So I’m new to github. And not gonna lie, I feel a little ashamed about it. To me it’s always been one of those things that only the super impressive graduate students know how to use and navigate, but it just never stuck for me. Hence my embarrassingly grey contribution array.


Fetching, pushing, pulling, it’s all been a little difficult to keep track of. I suspect it’ll get easier as I keep using it, but for now I should probably write down some instructions for myself to reference back to. Like how to properly update my pull requests!
So here’s how it went: I submitted a PR, later saw a change I needed to make, made a new commit, got some comments on things I should/needed to change, made some more commits, and suddenly I had a whole list of small-change commits that I needed to squash. By the way, I love that it’s called squashing. Really captures what’s going on.
Ideally you would just fetch, edit, add, commit, squash, and push right? Well git does not care about your happiness.
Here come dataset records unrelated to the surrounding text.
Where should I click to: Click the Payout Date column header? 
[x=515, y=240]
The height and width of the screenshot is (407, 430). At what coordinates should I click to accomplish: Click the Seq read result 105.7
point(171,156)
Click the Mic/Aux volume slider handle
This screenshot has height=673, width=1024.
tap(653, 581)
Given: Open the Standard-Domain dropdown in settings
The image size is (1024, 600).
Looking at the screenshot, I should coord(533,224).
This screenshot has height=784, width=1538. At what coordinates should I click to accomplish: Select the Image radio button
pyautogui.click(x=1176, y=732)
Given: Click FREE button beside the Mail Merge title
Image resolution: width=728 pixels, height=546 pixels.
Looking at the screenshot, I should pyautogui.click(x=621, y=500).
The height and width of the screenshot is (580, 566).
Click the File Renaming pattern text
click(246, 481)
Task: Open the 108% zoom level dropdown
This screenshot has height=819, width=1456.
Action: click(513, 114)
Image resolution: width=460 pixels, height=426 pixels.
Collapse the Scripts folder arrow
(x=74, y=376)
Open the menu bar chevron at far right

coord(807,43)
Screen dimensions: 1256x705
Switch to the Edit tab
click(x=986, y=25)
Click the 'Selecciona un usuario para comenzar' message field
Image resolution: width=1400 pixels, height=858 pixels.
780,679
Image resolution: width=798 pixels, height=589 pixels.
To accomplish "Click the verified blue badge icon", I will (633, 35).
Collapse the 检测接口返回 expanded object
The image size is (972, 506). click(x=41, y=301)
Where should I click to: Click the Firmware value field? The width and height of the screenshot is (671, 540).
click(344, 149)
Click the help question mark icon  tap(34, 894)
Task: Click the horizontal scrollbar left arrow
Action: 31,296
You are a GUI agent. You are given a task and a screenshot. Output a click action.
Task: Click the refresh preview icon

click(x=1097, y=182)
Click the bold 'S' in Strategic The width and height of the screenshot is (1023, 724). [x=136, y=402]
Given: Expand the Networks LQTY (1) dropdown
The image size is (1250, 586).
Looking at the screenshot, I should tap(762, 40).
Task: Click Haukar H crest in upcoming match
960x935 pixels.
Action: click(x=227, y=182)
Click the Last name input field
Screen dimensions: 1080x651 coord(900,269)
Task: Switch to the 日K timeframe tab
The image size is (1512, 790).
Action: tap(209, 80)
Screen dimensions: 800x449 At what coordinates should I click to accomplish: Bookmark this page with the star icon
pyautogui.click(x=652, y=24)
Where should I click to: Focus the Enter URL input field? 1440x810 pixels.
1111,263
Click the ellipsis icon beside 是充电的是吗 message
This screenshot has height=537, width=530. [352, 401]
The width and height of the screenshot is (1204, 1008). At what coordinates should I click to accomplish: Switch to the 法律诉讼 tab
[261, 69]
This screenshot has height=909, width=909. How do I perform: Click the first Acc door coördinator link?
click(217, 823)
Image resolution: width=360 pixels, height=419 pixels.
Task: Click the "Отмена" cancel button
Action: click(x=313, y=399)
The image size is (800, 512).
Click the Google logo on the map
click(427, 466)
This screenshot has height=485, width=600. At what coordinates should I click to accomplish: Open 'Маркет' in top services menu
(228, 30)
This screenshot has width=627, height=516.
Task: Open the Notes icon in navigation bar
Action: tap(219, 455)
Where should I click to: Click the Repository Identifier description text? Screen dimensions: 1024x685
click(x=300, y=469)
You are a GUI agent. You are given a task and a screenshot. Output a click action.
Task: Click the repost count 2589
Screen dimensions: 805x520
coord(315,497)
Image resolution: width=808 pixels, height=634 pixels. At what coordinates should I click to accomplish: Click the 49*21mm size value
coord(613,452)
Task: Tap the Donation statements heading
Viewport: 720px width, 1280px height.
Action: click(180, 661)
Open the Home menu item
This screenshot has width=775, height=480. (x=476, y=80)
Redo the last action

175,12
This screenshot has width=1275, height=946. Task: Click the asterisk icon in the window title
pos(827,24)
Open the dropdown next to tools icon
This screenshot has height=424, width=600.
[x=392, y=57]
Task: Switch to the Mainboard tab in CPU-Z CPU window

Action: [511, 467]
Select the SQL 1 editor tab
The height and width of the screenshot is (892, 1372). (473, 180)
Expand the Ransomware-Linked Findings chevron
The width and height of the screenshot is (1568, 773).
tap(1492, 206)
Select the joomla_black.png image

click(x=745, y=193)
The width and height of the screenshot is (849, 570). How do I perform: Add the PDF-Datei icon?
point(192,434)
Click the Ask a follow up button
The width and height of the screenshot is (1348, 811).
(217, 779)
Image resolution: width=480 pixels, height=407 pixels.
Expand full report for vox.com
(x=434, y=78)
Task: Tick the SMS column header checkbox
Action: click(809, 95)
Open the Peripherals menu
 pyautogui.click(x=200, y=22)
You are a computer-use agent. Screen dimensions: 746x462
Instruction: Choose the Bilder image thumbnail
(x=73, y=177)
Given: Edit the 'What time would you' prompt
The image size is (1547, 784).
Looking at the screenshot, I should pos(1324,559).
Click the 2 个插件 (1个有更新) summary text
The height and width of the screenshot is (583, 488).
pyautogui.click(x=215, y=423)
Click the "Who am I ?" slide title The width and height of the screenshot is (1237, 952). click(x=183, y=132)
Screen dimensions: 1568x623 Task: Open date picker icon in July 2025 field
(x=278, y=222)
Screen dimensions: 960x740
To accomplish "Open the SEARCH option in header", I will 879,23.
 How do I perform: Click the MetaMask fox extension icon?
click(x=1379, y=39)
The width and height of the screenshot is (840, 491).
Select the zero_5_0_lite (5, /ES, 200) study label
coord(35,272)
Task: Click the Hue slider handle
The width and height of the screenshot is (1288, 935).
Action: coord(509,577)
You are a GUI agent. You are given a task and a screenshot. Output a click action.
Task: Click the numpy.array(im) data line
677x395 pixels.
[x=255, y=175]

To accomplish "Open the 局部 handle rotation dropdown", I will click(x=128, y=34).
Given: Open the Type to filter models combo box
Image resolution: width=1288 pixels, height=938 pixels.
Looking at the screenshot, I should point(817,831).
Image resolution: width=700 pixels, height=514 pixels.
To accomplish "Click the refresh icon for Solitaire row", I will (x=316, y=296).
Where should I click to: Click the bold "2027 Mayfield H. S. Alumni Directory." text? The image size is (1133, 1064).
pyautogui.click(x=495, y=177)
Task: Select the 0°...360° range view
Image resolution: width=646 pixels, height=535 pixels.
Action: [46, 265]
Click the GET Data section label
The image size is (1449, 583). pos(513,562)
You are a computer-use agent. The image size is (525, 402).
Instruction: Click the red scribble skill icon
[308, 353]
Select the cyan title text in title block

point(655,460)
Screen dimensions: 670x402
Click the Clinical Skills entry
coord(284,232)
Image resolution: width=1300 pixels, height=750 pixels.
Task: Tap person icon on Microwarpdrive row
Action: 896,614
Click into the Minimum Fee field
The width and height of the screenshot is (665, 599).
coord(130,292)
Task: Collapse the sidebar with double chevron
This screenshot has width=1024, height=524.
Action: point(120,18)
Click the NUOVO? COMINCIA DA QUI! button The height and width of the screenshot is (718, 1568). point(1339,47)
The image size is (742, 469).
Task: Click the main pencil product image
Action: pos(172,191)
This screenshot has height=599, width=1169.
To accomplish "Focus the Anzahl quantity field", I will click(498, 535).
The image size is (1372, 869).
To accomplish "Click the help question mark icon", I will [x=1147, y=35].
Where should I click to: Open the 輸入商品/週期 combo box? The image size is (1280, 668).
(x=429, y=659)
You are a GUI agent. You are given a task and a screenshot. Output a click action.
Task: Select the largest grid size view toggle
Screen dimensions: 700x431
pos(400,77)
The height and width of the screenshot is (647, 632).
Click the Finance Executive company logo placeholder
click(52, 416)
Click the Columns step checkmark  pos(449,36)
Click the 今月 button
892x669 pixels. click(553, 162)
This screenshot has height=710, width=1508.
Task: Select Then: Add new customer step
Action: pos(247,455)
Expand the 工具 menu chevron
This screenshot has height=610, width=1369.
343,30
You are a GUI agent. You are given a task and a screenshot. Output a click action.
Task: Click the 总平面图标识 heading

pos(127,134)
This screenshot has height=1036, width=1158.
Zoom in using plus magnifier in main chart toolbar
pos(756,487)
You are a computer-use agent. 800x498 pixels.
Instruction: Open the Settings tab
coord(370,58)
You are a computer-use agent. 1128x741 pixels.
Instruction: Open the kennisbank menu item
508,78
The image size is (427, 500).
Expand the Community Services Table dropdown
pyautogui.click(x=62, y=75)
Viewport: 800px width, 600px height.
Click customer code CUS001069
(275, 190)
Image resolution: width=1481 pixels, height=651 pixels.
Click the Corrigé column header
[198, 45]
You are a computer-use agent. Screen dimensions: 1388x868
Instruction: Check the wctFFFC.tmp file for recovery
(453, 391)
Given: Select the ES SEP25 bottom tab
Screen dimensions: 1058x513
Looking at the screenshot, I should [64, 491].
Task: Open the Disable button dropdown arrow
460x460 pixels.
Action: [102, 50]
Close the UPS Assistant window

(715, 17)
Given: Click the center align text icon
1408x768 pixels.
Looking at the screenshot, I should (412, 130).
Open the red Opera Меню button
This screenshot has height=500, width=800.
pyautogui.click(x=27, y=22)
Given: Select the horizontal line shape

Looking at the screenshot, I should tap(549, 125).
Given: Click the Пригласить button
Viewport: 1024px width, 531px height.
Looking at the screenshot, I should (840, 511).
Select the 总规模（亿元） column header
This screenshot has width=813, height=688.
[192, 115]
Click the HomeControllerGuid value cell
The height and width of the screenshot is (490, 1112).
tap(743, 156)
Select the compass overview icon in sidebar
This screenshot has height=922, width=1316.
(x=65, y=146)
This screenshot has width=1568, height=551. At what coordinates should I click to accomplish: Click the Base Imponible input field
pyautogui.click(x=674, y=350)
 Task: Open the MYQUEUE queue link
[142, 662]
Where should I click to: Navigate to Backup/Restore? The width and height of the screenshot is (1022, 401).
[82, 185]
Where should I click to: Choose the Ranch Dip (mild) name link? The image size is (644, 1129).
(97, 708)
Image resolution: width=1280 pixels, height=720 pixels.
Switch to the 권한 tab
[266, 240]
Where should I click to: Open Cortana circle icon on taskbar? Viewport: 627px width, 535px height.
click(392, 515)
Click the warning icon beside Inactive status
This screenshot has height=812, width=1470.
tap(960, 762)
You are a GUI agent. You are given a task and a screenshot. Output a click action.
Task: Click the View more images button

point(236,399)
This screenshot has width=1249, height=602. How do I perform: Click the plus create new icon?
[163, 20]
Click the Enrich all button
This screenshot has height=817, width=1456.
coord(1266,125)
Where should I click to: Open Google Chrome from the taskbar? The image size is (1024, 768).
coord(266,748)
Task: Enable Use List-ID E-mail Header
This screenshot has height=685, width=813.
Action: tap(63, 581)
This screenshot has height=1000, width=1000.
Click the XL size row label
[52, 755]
It will help you collaborate and ease version control with reluctance.

Specifically, I had some struggles rebasing. I kept getting super long lists of commits I didn’t make, commits I did make but weren’t showing up, merge conflicts, all that fun stuff. So I took the tried-and-true IT approach: “Did you try turning it on and off again?”. Otherwise known as “Forget this branch, I’m starting over!”.
Future-self, here’s how to edit PRs in a way that works for you:
>>> git fetch astropy
>>> git fetch tcjansen
>>> git checkout --track tcjansen/<branch>
Make whatever changes to <file>
>>> git add <file>
>>> git commit -m "useful message here"
At this point if you don’t make any more changes you don’t have to rebase. But if you do make changes, do the following:
>>> git rebase -i astropy/master
In the editor window that pops up, “pick” a commit, and “squash” the remaining commits by replacing the “pick” command with “squash”. Once you save the document, a new editor window will come up, in which you want to just delete the commit messages of the ones you squashed. You can also edit the first commit message if you want. Then push it back to your remote repo:
>>> git push -f tcjansen # use the force young padawan
Now I’m going to be the super impressive graduate student gosh dang it!